Our differences and diversity, which were the source of our strength before, have now been relegated to ancient materials used as a tourist attraction, showcased in brochures and songs glorifying the past.

Nothing more. 

With so many racial NGOs mushrooming in the country, threatening to behead, kill and injure those who go against them, using the Federal Constitution as and when they deem fit, one would wonder if there is a grand plan to destroy the Malaysian way of life that our forefathers worked so hard to build.

The way of life that we have fought so hard to preserve. The way of life that is guaranteed to all Malaysians in the Constitution. 

So in the spirit of the upcoming Raya, we should resolve to put our differences aside.

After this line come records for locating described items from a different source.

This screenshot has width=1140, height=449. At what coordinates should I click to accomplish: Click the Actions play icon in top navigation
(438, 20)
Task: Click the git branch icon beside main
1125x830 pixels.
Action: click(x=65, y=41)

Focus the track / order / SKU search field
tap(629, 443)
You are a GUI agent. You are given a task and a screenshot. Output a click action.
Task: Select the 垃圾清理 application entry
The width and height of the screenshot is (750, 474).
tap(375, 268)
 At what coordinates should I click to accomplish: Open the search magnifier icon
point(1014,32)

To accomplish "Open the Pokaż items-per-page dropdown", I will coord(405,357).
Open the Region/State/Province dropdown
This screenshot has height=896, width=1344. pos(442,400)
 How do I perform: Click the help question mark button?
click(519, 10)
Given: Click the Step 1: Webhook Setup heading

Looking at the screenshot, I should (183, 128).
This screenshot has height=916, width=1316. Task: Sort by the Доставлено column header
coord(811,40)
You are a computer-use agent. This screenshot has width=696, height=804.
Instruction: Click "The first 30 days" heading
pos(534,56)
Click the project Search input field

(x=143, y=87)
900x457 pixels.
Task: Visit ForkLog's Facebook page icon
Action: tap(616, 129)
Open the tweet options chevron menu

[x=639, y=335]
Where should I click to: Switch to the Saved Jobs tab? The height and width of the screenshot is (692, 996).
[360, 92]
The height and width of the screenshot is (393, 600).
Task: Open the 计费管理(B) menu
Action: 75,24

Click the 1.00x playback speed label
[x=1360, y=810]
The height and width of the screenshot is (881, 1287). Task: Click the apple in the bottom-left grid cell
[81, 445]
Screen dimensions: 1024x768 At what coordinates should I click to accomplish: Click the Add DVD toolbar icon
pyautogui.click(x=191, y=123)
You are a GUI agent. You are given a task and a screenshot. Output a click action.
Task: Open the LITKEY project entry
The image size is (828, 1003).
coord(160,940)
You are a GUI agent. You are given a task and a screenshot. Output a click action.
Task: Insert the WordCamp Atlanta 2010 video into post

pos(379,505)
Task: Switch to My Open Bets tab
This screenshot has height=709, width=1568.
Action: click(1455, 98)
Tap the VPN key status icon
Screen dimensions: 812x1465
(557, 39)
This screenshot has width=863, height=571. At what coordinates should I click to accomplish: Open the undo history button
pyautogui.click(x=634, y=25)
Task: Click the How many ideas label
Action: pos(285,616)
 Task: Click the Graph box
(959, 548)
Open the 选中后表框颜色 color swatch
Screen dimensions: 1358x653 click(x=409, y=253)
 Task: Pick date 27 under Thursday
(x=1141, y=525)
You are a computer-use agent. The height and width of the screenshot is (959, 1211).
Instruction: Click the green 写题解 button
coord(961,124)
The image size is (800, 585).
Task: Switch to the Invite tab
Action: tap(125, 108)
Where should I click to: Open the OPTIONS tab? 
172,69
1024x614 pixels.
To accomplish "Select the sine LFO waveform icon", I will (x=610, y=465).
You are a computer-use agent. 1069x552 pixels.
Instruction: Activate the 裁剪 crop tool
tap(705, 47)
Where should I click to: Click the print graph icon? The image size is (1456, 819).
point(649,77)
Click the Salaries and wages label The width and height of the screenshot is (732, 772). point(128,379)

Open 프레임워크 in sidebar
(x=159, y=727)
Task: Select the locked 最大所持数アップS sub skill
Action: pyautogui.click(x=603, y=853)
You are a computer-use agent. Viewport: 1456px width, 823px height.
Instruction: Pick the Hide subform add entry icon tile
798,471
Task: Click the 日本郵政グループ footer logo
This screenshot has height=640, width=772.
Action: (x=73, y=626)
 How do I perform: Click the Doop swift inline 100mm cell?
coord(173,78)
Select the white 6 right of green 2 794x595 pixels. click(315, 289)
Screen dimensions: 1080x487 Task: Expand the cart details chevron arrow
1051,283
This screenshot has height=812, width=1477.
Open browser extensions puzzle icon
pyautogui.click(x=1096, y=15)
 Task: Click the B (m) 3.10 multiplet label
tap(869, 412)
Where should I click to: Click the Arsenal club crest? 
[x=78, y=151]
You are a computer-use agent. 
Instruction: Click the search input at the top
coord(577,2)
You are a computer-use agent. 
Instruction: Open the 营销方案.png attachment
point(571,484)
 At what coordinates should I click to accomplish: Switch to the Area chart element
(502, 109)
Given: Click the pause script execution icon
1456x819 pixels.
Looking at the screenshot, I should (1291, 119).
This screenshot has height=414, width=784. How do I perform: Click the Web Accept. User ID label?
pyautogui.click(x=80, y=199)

It should be our strength, not weakness which we can build the future upon.

Our children should thrive in an environment that promotes respect, tolerance, and celebration of each other’s differences, not one that antagonises, suspects and oppresses one another. 

They should stand equally tall, speak equally loud and strive equally hard to realize each and every one of our dreams.

That should be the spirit of Raya. That should be the spirit in which we celebrate all of our festivals.

That should be the future of Malaysia.

Wishing each and every one of you a blessed, and prosperous Raya ahead. 

God bless us all.

* This is the personal opinion of the columnist.